_Data section:_
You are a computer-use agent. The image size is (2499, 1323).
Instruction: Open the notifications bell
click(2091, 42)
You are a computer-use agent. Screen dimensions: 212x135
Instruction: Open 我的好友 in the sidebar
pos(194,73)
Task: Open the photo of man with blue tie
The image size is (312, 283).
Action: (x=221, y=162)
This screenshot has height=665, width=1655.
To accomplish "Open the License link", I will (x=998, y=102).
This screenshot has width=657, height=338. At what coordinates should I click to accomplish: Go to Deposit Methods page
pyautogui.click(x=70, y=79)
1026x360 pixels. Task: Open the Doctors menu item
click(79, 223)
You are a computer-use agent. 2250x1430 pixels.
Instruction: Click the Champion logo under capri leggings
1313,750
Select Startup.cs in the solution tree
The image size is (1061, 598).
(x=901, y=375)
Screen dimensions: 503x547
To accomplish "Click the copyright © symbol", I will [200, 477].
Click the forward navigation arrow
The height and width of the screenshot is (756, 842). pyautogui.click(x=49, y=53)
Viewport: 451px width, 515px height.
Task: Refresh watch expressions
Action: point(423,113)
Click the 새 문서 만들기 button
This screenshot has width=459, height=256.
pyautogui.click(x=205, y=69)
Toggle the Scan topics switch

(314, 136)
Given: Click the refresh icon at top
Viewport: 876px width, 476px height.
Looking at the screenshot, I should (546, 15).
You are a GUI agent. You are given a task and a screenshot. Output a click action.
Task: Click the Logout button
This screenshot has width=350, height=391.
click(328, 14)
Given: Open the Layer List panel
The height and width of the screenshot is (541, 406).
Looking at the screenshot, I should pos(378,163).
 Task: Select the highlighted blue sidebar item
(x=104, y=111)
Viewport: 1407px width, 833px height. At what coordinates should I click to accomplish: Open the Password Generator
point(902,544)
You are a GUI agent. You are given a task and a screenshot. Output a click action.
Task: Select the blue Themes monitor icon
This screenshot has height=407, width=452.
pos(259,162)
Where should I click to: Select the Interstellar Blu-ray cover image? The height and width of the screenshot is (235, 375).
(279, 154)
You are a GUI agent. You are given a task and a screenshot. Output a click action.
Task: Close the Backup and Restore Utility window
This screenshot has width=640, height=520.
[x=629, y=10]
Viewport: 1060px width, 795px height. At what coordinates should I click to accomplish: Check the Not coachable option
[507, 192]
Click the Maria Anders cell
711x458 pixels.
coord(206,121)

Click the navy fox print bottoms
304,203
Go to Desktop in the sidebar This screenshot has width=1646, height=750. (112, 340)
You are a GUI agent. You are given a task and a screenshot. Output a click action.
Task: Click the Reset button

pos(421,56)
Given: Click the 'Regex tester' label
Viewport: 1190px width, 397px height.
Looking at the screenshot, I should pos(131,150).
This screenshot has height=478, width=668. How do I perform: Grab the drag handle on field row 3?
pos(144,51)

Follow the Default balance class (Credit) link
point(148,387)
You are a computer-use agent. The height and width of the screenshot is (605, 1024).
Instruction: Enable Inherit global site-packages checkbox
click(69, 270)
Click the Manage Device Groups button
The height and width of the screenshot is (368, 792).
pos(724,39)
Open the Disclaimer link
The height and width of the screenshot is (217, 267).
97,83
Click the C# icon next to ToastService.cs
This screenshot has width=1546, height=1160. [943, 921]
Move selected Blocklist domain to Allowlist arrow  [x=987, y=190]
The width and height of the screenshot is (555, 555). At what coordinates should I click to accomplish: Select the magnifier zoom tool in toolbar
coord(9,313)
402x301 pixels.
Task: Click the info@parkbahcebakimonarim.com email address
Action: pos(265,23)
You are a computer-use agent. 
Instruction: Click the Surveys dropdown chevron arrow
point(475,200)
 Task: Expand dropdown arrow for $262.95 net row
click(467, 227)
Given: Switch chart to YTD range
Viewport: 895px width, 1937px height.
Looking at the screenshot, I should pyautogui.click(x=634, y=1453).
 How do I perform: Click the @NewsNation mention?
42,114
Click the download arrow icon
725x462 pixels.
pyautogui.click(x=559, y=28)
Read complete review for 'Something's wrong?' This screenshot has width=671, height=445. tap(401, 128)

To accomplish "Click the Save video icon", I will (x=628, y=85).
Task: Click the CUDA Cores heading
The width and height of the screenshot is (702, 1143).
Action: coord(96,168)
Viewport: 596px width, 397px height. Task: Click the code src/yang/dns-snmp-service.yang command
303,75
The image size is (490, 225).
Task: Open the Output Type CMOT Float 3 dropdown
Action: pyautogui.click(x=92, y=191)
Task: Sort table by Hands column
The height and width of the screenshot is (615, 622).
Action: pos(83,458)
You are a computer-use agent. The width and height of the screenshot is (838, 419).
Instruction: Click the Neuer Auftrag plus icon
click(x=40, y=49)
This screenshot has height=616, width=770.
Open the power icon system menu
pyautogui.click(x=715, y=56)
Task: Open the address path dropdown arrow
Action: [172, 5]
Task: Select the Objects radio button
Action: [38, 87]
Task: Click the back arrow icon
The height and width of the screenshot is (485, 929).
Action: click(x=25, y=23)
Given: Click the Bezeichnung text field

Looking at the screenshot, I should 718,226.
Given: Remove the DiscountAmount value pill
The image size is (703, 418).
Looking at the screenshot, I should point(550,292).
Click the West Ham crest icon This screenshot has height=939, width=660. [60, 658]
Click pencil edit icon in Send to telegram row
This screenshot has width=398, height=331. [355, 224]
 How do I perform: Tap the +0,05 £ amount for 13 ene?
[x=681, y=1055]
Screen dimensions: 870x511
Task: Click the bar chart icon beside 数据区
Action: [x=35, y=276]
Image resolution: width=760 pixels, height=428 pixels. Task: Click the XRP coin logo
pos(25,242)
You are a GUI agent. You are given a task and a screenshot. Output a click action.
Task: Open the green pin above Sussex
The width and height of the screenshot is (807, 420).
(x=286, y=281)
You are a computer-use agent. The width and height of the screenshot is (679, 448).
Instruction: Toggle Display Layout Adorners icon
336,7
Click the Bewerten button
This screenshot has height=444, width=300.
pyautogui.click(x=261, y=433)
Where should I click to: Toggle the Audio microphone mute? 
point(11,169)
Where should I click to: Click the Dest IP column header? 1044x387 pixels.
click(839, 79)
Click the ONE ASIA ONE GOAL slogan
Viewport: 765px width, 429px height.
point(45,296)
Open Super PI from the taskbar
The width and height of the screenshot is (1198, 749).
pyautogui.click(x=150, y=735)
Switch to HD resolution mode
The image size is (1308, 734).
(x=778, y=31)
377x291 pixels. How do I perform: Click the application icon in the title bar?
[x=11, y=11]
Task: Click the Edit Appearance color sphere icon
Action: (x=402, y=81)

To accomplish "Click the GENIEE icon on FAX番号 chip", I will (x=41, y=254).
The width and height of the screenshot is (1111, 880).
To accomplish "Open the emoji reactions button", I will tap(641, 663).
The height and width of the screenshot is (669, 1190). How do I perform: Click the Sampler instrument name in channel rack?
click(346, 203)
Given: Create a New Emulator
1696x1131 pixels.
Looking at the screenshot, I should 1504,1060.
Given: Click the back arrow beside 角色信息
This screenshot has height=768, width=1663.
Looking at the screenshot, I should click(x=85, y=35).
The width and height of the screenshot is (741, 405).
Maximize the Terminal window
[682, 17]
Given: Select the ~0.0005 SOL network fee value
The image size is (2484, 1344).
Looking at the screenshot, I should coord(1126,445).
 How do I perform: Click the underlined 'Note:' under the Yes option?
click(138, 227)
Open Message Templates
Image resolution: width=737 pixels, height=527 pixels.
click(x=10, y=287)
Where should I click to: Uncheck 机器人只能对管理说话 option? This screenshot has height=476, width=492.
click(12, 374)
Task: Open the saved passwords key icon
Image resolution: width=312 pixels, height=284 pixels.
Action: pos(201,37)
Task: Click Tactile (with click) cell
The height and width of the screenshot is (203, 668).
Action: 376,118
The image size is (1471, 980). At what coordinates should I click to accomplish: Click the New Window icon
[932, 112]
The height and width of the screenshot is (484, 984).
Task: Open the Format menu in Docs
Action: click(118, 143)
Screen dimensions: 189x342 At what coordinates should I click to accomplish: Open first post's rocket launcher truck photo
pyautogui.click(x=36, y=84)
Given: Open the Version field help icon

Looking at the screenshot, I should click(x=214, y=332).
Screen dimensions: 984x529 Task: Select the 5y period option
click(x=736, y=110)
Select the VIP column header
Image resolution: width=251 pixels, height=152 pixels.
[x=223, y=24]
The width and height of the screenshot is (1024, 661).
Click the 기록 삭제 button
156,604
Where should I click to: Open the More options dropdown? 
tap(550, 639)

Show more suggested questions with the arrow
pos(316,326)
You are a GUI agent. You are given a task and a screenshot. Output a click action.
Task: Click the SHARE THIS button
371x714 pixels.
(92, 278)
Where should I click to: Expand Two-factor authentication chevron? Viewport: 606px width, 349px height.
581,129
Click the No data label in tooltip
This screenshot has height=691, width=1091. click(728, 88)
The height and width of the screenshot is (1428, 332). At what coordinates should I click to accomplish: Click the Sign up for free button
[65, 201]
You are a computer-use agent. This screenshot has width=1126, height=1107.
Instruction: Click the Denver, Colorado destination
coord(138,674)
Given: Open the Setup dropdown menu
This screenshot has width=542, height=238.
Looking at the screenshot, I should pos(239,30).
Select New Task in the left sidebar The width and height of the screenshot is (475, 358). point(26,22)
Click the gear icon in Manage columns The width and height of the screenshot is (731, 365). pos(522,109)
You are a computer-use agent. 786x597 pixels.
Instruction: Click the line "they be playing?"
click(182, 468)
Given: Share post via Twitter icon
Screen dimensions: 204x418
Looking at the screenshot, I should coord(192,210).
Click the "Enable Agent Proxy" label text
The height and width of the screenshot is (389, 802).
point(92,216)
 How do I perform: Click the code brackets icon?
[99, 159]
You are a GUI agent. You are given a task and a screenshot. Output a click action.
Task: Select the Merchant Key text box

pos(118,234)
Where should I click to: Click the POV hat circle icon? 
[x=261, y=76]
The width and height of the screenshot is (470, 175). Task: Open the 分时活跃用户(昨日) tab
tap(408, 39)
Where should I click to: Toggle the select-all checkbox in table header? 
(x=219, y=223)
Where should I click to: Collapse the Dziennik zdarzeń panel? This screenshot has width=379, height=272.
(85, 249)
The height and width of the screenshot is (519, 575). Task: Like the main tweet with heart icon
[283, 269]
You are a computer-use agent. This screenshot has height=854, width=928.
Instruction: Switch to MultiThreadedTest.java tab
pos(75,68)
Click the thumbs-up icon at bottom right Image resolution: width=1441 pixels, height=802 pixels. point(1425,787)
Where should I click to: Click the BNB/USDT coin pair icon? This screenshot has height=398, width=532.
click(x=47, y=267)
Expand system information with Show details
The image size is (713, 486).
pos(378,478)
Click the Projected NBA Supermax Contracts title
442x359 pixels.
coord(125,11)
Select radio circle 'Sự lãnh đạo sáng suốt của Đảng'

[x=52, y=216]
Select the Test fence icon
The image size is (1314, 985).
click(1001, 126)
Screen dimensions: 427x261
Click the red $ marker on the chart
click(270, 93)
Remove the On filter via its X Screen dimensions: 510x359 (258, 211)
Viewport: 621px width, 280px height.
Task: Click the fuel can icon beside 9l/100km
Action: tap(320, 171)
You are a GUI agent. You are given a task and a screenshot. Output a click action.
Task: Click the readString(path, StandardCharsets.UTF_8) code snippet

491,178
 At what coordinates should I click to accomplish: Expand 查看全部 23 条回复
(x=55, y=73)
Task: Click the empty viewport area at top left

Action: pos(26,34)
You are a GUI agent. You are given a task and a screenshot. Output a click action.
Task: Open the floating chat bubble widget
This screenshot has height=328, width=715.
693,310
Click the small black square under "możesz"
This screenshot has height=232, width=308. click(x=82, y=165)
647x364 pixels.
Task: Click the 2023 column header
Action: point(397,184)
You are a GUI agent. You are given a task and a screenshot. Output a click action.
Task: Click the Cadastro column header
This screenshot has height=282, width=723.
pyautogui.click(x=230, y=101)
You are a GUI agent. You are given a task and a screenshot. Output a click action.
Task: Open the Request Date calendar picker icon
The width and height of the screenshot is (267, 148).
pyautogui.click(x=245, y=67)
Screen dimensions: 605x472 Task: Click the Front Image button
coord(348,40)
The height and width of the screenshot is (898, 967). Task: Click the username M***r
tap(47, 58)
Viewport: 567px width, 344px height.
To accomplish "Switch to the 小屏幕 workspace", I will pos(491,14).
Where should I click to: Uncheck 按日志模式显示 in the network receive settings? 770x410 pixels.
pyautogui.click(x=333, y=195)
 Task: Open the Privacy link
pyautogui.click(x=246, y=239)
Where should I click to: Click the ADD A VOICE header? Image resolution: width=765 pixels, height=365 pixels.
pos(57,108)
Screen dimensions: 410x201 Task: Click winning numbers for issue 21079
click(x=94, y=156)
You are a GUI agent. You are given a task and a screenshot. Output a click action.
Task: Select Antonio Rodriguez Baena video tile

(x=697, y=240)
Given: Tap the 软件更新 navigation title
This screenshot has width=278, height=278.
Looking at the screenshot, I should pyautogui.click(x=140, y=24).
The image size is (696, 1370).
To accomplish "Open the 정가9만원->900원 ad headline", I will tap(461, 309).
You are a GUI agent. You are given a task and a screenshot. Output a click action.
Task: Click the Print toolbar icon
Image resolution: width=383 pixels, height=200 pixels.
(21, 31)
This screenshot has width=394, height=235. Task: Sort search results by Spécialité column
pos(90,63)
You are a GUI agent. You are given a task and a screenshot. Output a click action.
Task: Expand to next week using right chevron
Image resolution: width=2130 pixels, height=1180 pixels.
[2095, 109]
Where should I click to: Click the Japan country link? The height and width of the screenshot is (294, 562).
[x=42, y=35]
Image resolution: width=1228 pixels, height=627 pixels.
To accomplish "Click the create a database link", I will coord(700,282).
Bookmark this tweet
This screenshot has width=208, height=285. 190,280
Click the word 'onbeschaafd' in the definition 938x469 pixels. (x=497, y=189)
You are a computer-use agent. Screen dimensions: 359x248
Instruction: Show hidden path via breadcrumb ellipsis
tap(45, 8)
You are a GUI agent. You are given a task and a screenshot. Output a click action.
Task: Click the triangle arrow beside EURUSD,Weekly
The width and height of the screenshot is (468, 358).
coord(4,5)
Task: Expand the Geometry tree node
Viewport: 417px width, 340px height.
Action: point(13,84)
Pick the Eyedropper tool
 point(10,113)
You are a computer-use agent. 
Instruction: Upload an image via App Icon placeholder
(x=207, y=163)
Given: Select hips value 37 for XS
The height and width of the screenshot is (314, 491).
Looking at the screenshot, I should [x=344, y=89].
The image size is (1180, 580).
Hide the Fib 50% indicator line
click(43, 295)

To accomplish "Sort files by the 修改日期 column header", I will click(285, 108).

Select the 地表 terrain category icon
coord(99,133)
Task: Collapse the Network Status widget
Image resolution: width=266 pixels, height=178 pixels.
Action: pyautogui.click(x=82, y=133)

_Exercise prompt:_
An exact copy of the lines above, from the one containing "The height and width of the screenshot is (203, 668)." down to the one containing "Given: Open the Setup dropdown menu" and including both, is the whole answer; retype it and nothing else.

_Written response:_
The height and width of the screenshot is (203, 668).
Action: 376,118
The image size is (1471, 980). At what coordinates should I click to accomplish: Click the New Window icon
[932, 112]
The height and width of the screenshot is (484, 984).
Task: Open the Format menu in Docs
Action: click(118, 143)
Screen dimensions: 189x342 At what coordinates should I click to accomplish: Open first post's rocket launcher truck photo
pyautogui.click(x=36, y=84)
Given: Open the Version field help icon

Looking at the screenshot, I should click(x=214, y=332).
Screen dimensions: 984x529 Task: Select the 5y period option
click(x=736, y=110)
Select the VIP column header
Image resolution: width=251 pixels, height=152 pixels.
[x=223, y=24]
The width and height of the screenshot is (1024, 661).
Click the 기록 삭제 button
156,604
Where should I click to: Open the More options dropdown? 
tap(550, 639)

Show more suggested questions with the arrow
pos(316,326)
You are a GUI agent. You are given a task and a screenshot. Output a click action.
Task: Click the SHARE THIS button
371x714 pixels.
(92, 278)
Where should I click to: Expand Two-factor authentication chevron? Viewport: 606px width, 349px height.
581,129
Click the No data label in tooltip
This screenshot has height=691, width=1091. click(728, 88)
The height and width of the screenshot is (1428, 332). At what coordinates should I click to accomplish: Click the Sign up for free button
[65, 201]
You are a computer-use agent. This screenshot has width=1126, height=1107.
Instruction: Click the Denver, Colorado destination
coord(138,674)
Given: Open the Setup dropdown menu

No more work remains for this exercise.